Thursday, January 8, 2009

Framed



My nose nearly touches the glass as I peer out. Grey clouds, grey cement, gray terminals, framed by an airplane window. My heart reflects the widening space of brightness in the sky above. My toes scrunch inside my moss green tennis shoes as if somehow I can squish the excitement jiggling in my heart to a more manageable level.

The ground begins to roll underneath the grey wing of the plane, the air vents modulate a note higher as they pressurize the cabin. The scruffy winter grass is partitioned off by grey strips of runways, and the skyline of Birmingham is smudged in the distance.

Bounce, surge, lift, banking at a sharp angle to merge into the highway of clouds. Swallowed by an opaque grey… lurch, my stomach always comes down last. Brighter, brighter, slicing upward through the cloudscape as the sunlight bleaches the cotton white again.
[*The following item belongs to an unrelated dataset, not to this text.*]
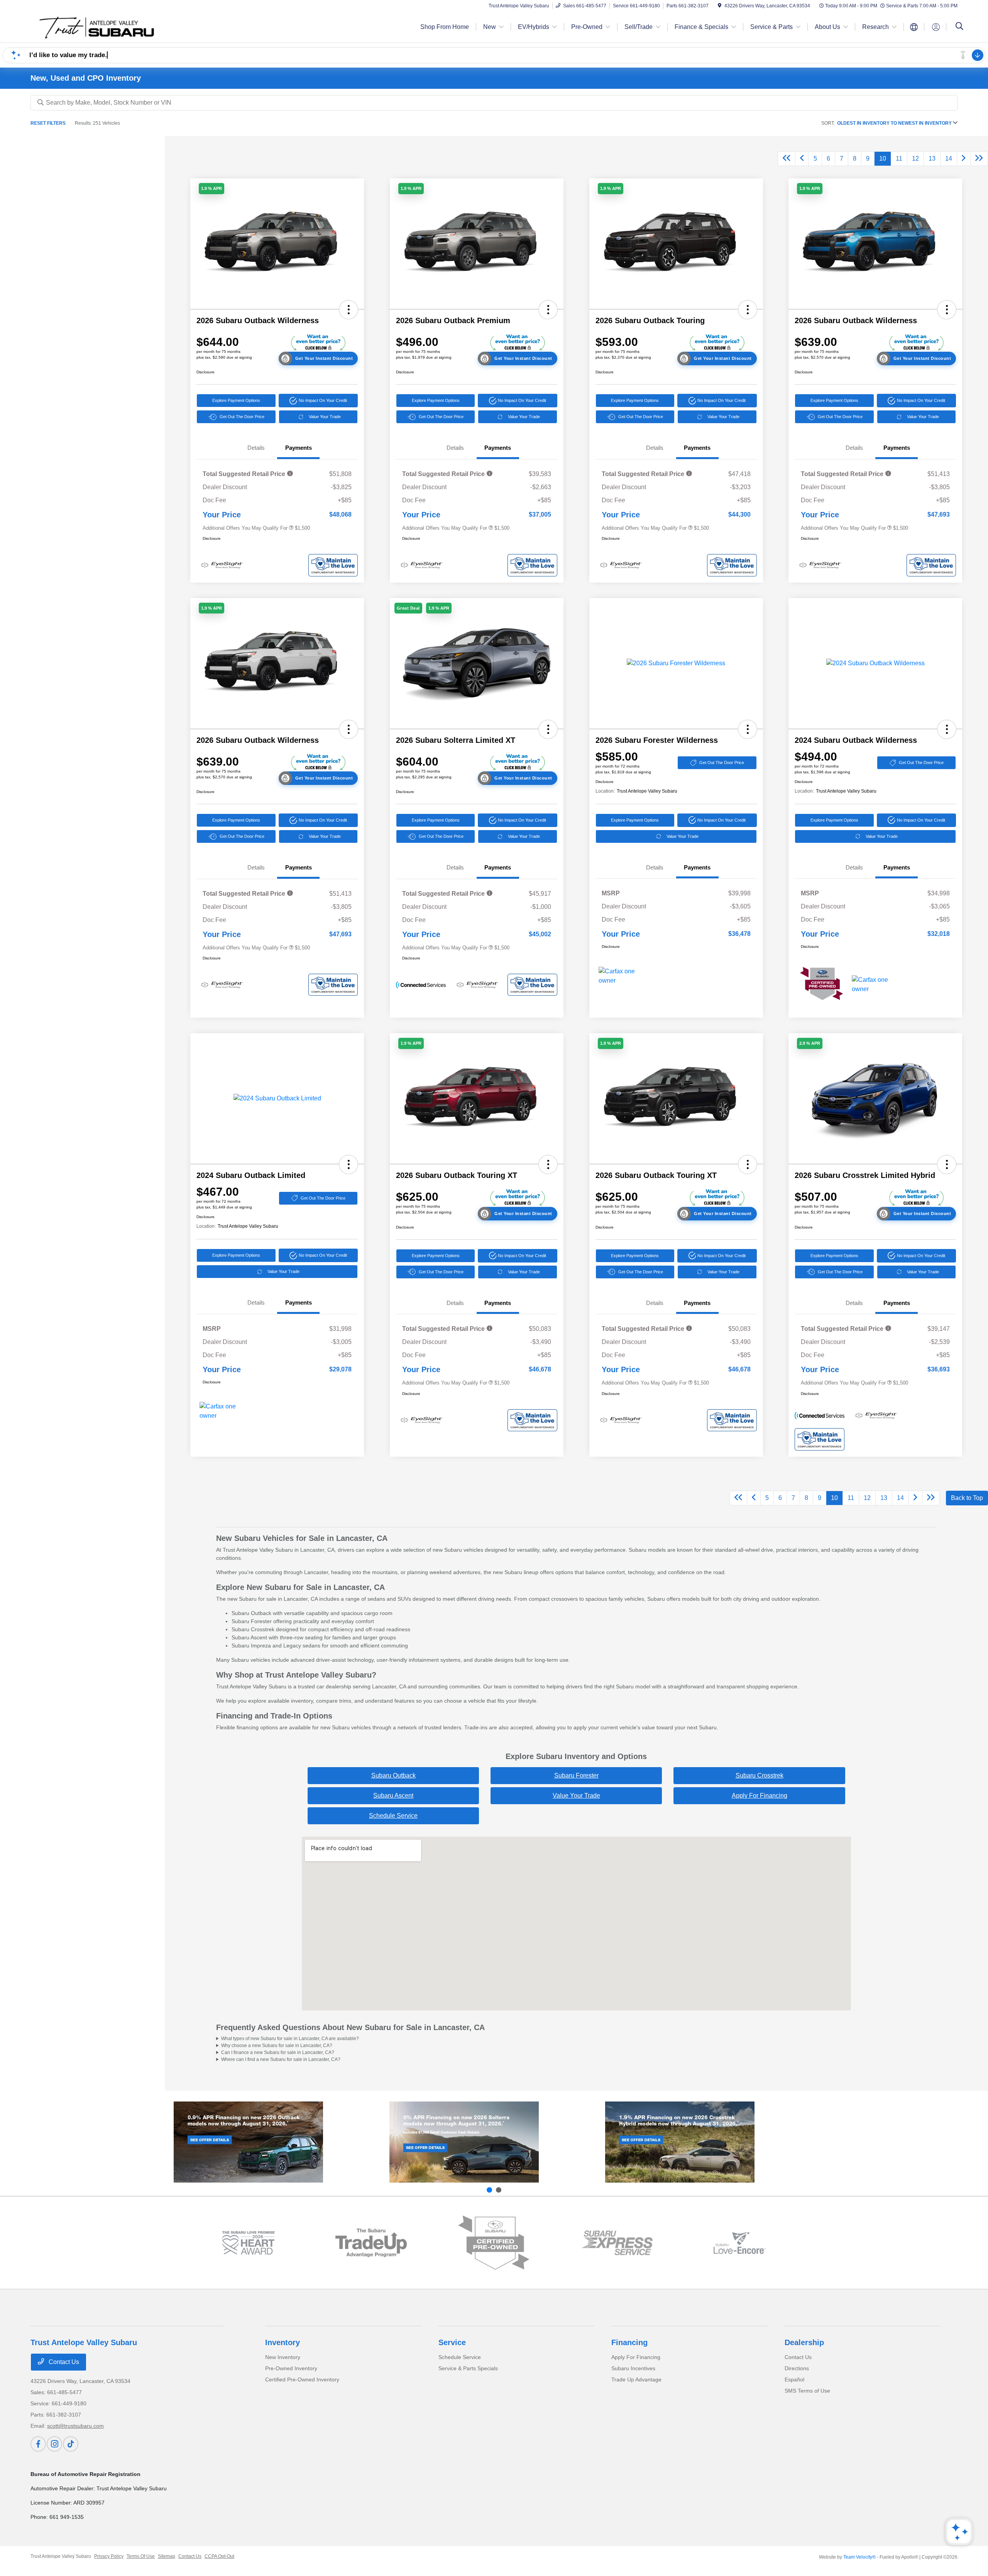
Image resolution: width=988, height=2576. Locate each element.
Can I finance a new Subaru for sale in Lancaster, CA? (277, 2052)
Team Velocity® (859, 2557)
While my heart is tumbling ahead of the plane across the cotton clouds, my mind remembers the grey dyed world below. It is always hardest to be left behind. Looking out the grey window of the terminal, a school room window, salt-stained glasses… wondering, with two feet on the ground.  The frame from which one looks makes the difference.

It is important to recognize the frame of reference that I am viewing the world from, and to acknowledge the degree of difference between my reality and the reality of others.  I wonder what windows the people I will meet will be looking through. I must remember to try to see and understand, for this realization is the catalyst for sympathy and tenderness for humanity.